Sanat, insanın gündelik hayatın akışında aklına gelmeyecek soruları yüzüne fırlatır. Sanat, insanı hiç beklemediği anda sarsıp şaşırtır.

KİTLELERİN BEDENİNDEN İLHAM ALAN SANAT

Bu sıra dışı heykelin altında “Meyve ve Sebzenin Paris’in Kalbinden Ayrılışı” yazmaktadır. Sanatçı Raymond Mason’un, şafak sökmeden önce alacakaranlıkta, uykulu yüzleri, kırışık giysiler içindeki insanları tasvir ederken; bu insanları, meyve ve sebzenin sadece renkleriyle değil ismiyle de özdeşleştirmesi çarpıcıdır.

Heykelin bulunduğu St. Eustache kilisesi, Les Halles semtindedir. Bu semt ortaçağdan itibaren Paris’in sebze-meyve, pazar yeridir. Les Halles’deki bu pazardan yola çıkarak Zola romanına “Paris’in Karnı” ismini vermiştir. Paris’in pis kokular, bağırış çağırışları içinde her şeyi sindirdiği, öğüttüğü ve dışkıladığı yer Les Halles pazarıdır.

Sınıfın yaralarını görebilmek - Resim : 2

Raymond Mason bu eserini 1969 yılında tamamladı. '68 öğrenci hareketlerinin Paris’in sokaklarında mücadelesi bilinir, daha az bilinen ise, aynı zamanda Les Halles semtindeki bu pazarın ve işçi mahallesinin “kentsel dönüşümle” tasfiye edilmesine karşı Mason’un heykelindeki bu insanların direnişidir. Öğrenci hareketi ve isçi sınıfının yenilmesinden sonra bu pazara ve burada yaşayan bu sınıfın onurlu mücadelesine bir kutsamadır Mason’un eseri.

John Berger’in dediği gibi, “Resim yapma itkisi, bir karşılaşmadan doğar. St. Victoire dağı, Cézanne’nin yoldaşıydı.” Mason’un her sabah karşılaşıp betimlediği ise Les Halles’deki işçi sınıfıydı. Mason’un neredeyse bütün eserlerine işçi sınıfı, kitleler yoldaşlık etti. Mason, yaratıcı bir karşılaşma için önüne bir dağın çıkmasını beklemedi, her zaman sınıfın izlerini takip etti, onların komşusu oldu, kafelerinde sabahın ilk saatlerinde onlarla birlikte kahvesini yudumladı. Onlarla birlikte mücadele etti.

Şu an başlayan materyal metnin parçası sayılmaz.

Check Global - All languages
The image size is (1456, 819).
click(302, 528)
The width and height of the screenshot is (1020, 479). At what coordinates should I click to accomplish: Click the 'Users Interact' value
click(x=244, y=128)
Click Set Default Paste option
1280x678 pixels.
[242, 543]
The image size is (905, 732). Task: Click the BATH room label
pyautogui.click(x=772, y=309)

Berger’e göre özellikle heykel sanatında böylesi bir yoldaşlık oldukça zordur: “Bir heykeltıraş olarak proletaryaya sadık kalmak, kulağa geldiği kadar basit bir şey değildir. Öncelikle gözlem ve sevgi gerekir. Tuhaftır; sevgi, idealize etmeye karşı en büyük garantidir... İnsanın bütün fiziksel özelliklerine aşina olması gerekir. Bedenlerin ne şekilde geliştiğine, giysilerin nasıl farklı giyildiğine, bütün jestler dağarcığına hâkim olmak gerekir.”

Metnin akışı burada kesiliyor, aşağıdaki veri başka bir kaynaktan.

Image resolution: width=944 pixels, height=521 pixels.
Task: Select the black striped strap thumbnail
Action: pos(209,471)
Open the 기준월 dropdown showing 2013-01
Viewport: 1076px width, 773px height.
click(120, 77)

Mason diğer eserlerinde de işçi sınıfını ne kadar yakından tanıdığını, onların umutlarını, hayal kırıklıklarını, sıradan insanların bedenlerindeki her kıvrımda gösterir.

Mason’un “Meyve ve Sebzenin Paris’in Kalbinden Ayrılışı” eserinde insanlar arasında mesafe yok gibidir, omuzlar birbirine değer, elinde karnabahar taşıyan yaşlı adamın nefesini önündeki kadın saçlarında hisseder.

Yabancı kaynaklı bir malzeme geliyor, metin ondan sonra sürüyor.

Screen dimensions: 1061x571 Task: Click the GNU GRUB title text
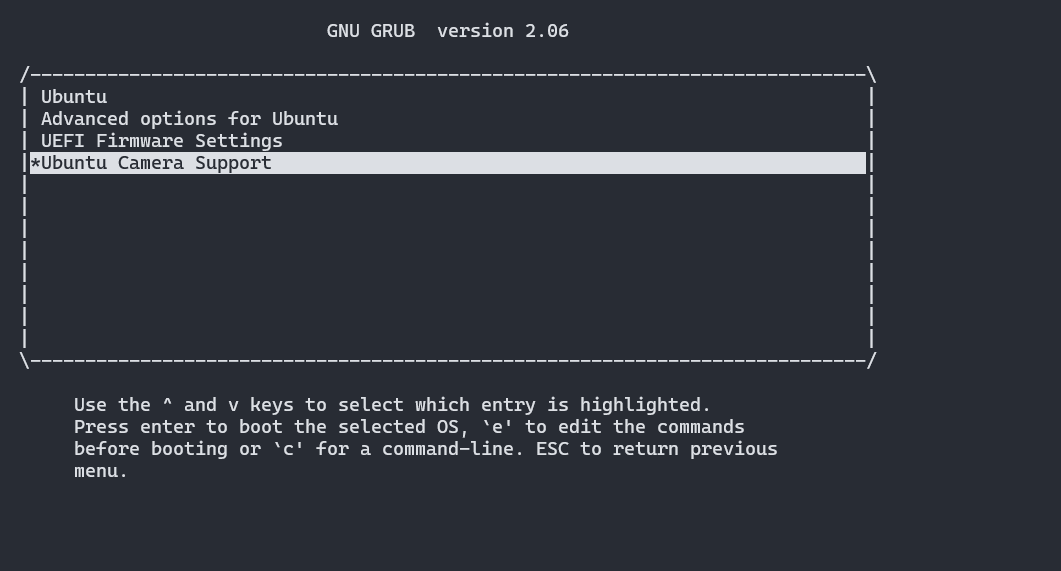370,31
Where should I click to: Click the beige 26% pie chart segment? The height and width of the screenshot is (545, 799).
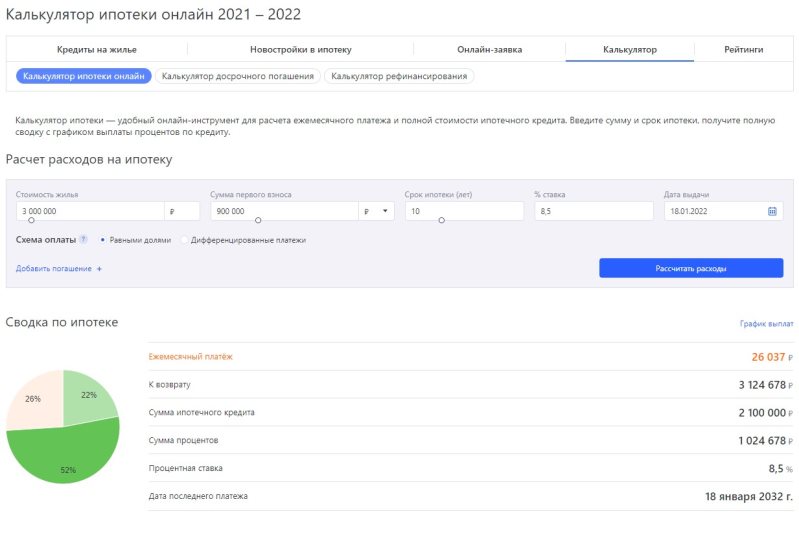34,400
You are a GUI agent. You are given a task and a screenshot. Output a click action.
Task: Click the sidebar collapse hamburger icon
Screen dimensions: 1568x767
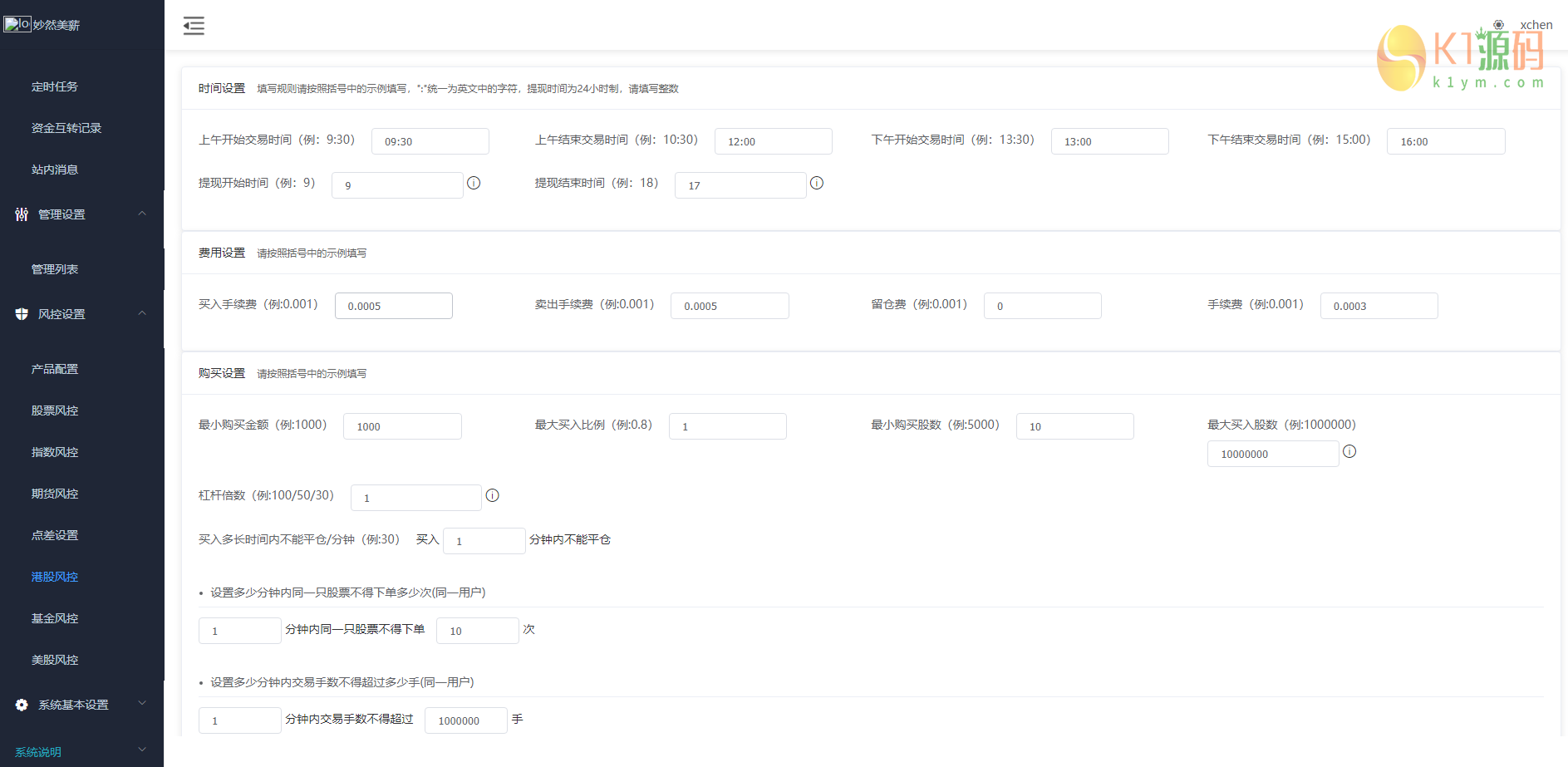tap(194, 26)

“Barcelona Tramvay” eserinde bir çocuk annesinin elini tutar; tramvay tıklım tıklımdır, insanların bedenleri nazikçe birbirine çarpar. Montreal meydanındaki eserinde ise, en öndeki adam uzakları işaret eder, hemen arkasındaki başka bir adam çömelmiş şekilde kafasını bu adamın beline dayamıştır. Kadın usulca başını erkeğin omzuna yaslamıştır. Hemen arkalarında bir erkek tutkulu bir sevecenlikle sevdiği kadının belini kavrar, iki elini birleştirerek. En arkalardan bir el havaya kalkmıştır, izleyiciyi bu heykellerin deneyimlerini yaşamaya davet eder gibi.

Sınıfın yaralarını görebilmek - Resim : 3

SEYİRCİ, SİYASET SAHNESİNİN AKTÖRÜ YAPABİLMEK

Mason’un eserlerindeki işçiler neoliberalizm ile kentin çeperlerine itilmiş, işsiz, evsiz kitleler haline dönüştürülmüş, bedenleri gökdelenlerin gölgesinde gizlenmiştir. Bugün, bir işçinin sırtını ne sokakta ne fabrikada görebiliyoruz. Şehrin sokaklarında yürürken gözümüze çarpan başka bir sınıfa ait bir sırt sanki, güçlü ve umutlu olmayan bedenler.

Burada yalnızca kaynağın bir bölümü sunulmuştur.